I can remember when Crash Bandicoot was a guy in a suit pushing Sony's fledgling PlayStation console and trying to give the new videogame player a face as recognizable as that of Sonic or Mario. I'm not sure if it really worked all that well or not, but that was then and this is now, a time when Crash can go into hiding for years and reemerge on consoles other than Sony's latest PlayStation iteration. This time out he's in the hands of Activision and developer Radical Entertainment. If you haven't seen Crash in a while, you'll recognize the 'coot himself but not that much about the game built around him. That's not necessarily a bad thing, but in departing from the Crash legacy the game runs the risk of becoming just another platform game in a world filled with them.
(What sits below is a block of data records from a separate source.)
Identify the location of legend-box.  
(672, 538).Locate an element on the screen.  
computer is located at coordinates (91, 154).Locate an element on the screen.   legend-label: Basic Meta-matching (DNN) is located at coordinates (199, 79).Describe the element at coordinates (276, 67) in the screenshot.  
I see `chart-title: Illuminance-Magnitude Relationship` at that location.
Let's see what's in store for the new Crash...

If the game's storyline of an evil scientist turning cute critters into fiendish mutants sounds familiar, it's because it's basically the plot of the first Sonic games. However, in most platforming games the plot merely serves the purpose of giving the hero an excuse for beating up on various critters and monsters, so let's leave the story there and move on to the gameplay. Mind over Mutant uses a hub-based world centered on the homes of Crash, his sister Coco, and their friend X. You can run around collecting crystals in the fields and streams around Crash's house or drop in on his house to view the various artwork and videos you've unlocked during your adventures. When you're ready you'll be able to activate the trigger that will push the story along and open up one of the bridges leading away from the hub and into the game world. Your objectives follow the standards for the genre - collect a certain number of special items or defeat a boss and his minions - and once you complete them you'll find yourself back in Crash's neighborhood.
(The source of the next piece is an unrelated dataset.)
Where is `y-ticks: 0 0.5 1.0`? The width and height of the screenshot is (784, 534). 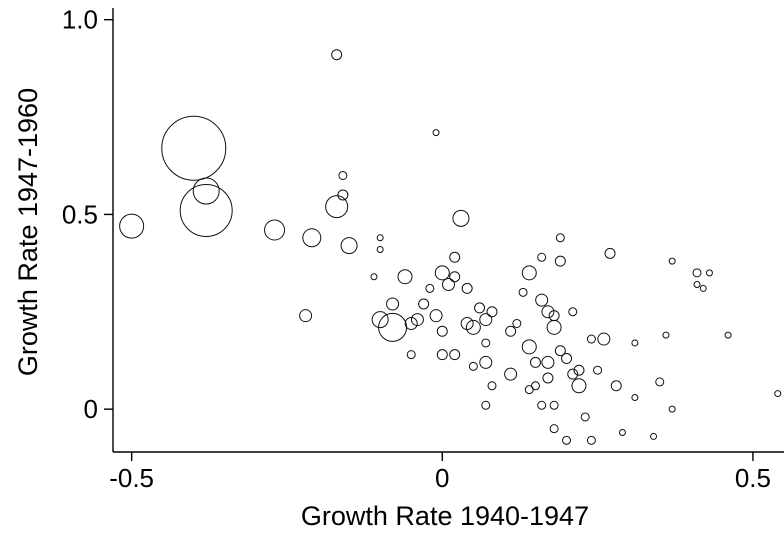 y-ticks: 0 0.5 1.0 is located at coordinates (88, 214).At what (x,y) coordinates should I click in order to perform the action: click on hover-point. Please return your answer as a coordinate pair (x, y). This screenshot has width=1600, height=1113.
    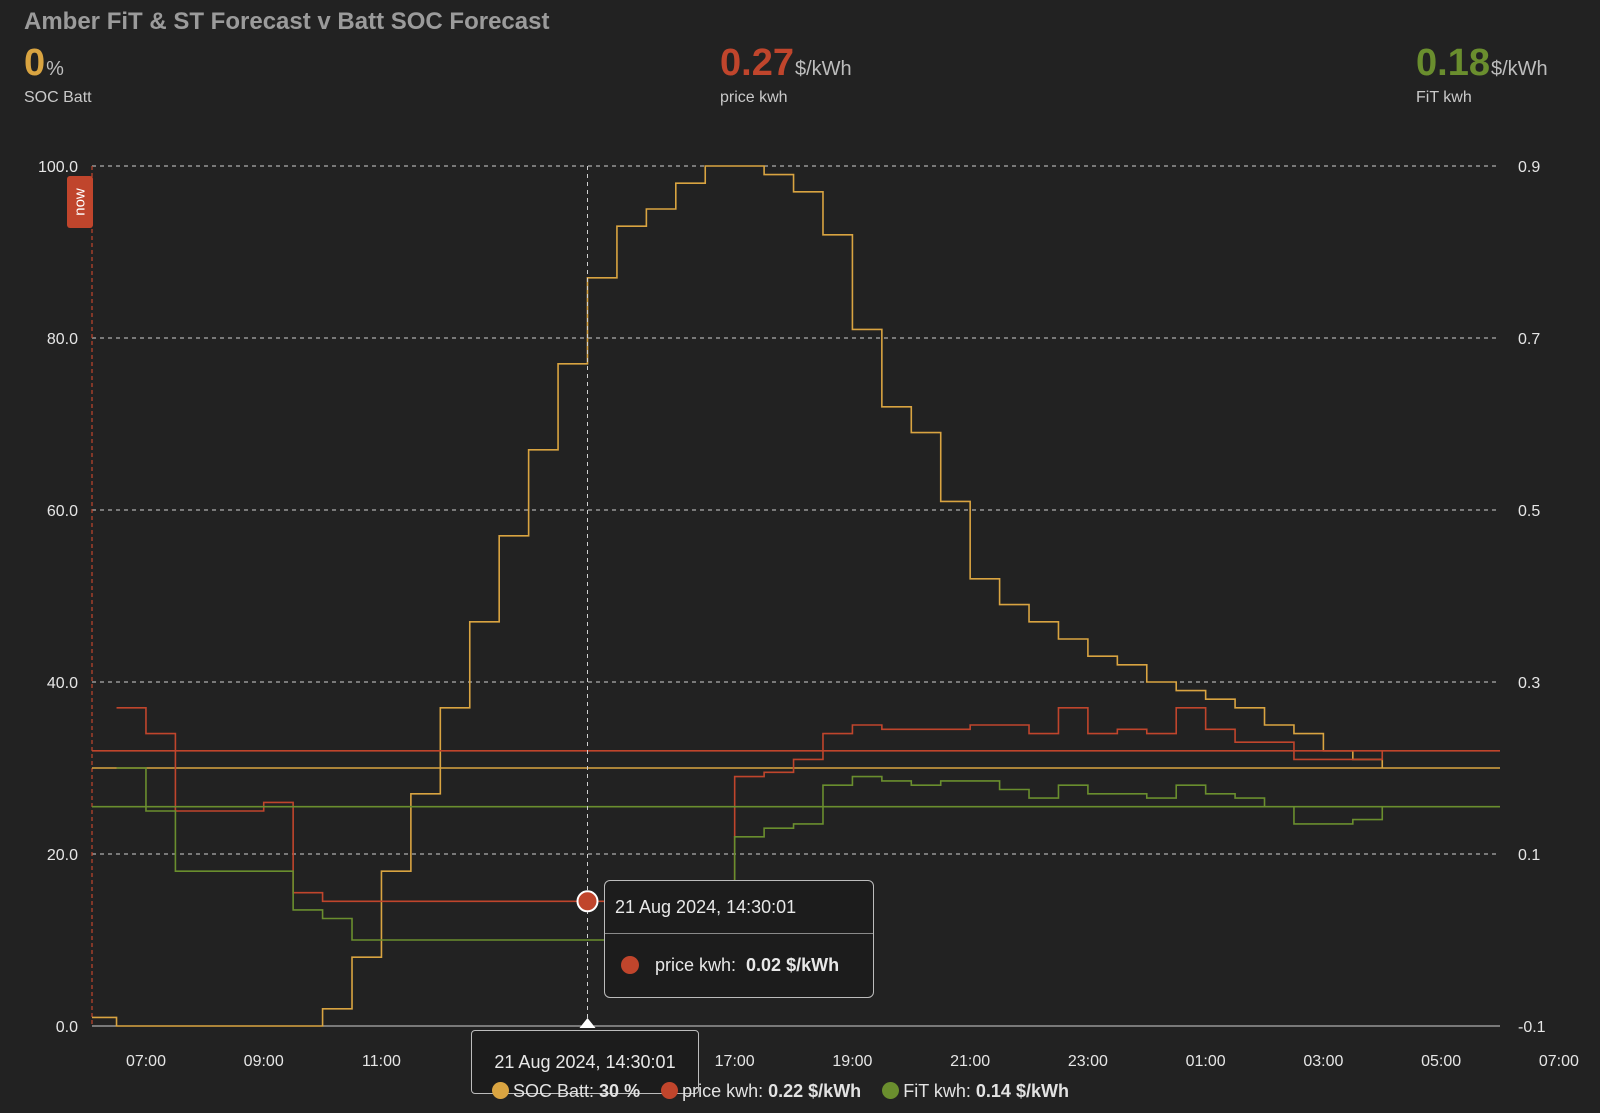
    Looking at the image, I should click on (588, 902).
Crash has the usual power at his disposal such as jumps, high jumps, and punches, but he does have a few unique tricks up his sleeves. Crash has his signature spin attack which will knock out nearby enemies while keeping Crash invulnerable to attack. It's easy to launch the attack by spinning the left stick, but it does have a downside in that it leaves Crash dizzy and unable to move for a few moments after he's done. You better make sure that you take care of all the nearby enemies while you're still spinning. The fighting system works well for a platform game, and some encounters with larger enemies will require the use of dodges, blocks, and counters to prevail. The game tracks consecutive hits and as you strike enemies without taking a hit yourself you'll earn bonus multipliers. These multipliers are applied to the crystals you collect during the game, so if you have a 15x multiplier each crystal that you collect will count as fifteen. These crystals are applied to an experience meter of sorts that when filled will upgrade one of Crash's abilities. You won't have the opportunity to select how Crash is upgraded, but it's a nice bonus to reward you for being smart in your battles rather than simply mashing the attack button until everything is dead. Returning from last year's Crash of the Titans is the ability to essentially 'hijack' some special mutants, which effectively gives you control over them while Crash rides on their backs. Controlling one of these mutants not only allows you to take and give out more damage, you also get to use any special attacks or powers that mutant may possess. For example, one mutant can unleash a blast of frozen breath that can be used to freeze water, allowing you to walk on ice or smash through frozen barriers. As you collect these mutants, you'll be able to switch between them as needed - I guess Crash carries them around in the pockets of his cut-off shorts.